Le président de General Motors Canada, Travis Hester, et le président national d’Unifor, Jerry Dias, lors de la conférence de presse à Oshawa, mercredi

General Motors revient sur sa décision de fermer son usine d’Oshawa

OTTAWA - Le constructeur automobile américain General Motors a annoncé mercredi un accord avec un syndicat pour préserver 300 emplois à son usine canadienne d’Oshawa, en Ontario, qui compte 2500 salariés et qui devait fermer à la fin de l’année.

Revenant sur cette décision, la filiale canadienne du groupe a annoncé un investissement de 170 millions de dollars canadiens dans cette usine implantée depuis 1953, ont indiqué General Motors et le syndicat Unifor dans un communiqué commun.

De site d’assemblage pour les Chevrolet, Cadillac et autres pickups GMC, l’usine deviendra un centre de fabrication de pièces et «d’essai pour les véhicules autonomes et à technologie de pointe», selon le communiqué.

«La nouvelle entreprise conservera 300 emplois à Oshawa, avec un potentiel de croissance et de création d’emplois supplémentaires important au cours des prochaines années, car elle attirera de nouveaux clients», selon les parties.
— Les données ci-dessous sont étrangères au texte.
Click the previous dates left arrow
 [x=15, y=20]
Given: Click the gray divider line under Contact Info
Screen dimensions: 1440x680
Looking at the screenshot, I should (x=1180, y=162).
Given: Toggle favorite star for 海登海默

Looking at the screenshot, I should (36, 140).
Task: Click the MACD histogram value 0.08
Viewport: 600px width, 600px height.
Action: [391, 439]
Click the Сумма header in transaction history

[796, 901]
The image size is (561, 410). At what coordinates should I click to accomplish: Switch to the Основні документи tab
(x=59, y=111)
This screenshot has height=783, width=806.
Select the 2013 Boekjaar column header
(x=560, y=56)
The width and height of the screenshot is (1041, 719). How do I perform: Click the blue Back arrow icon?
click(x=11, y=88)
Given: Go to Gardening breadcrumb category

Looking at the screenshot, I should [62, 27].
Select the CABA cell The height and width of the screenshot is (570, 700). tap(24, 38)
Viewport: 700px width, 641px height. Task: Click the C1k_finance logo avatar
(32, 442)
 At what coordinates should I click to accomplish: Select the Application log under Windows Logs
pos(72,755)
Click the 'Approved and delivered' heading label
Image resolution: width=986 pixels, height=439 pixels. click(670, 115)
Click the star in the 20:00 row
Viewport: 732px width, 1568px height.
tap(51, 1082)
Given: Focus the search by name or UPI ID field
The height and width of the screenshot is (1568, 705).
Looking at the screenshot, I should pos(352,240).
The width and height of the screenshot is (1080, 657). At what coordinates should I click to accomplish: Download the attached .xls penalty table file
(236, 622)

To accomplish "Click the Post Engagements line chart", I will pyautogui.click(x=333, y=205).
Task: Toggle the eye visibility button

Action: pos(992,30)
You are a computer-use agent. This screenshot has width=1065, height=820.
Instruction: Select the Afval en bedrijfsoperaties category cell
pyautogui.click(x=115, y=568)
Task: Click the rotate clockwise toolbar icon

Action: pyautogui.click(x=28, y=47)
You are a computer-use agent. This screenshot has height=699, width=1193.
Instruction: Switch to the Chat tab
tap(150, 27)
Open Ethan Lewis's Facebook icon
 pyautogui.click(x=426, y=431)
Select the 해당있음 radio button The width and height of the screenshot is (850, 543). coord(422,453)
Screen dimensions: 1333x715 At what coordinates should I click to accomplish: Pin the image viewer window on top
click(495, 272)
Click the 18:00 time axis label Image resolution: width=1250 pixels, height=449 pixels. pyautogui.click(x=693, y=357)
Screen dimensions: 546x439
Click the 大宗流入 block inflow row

General Motors a indiqué qu’une partie des salariés qui seront licenciés en décembre avec l’arrêt de l’assemblage de véhicules à Oshawa se verront offrir «des emplois dans certaines de ses autres installations en Ontario».

Le constructeur emploie 7700 personnes dans ses trois usines au Canada.

«De meilleures primes» seront également proposées aux salariés admissibles à la retraite, tandis que tous les «employés horaires qualifiés» à la recherche d’un nouvel emploi recevront un soutien financier pour faciliter leur reclassement.

Après l’annonce de la fermeture de l’usine en novembre, le syndicat Unifor avait menacé de lancer un appel au boycottage des voitures du constructeur au Canada.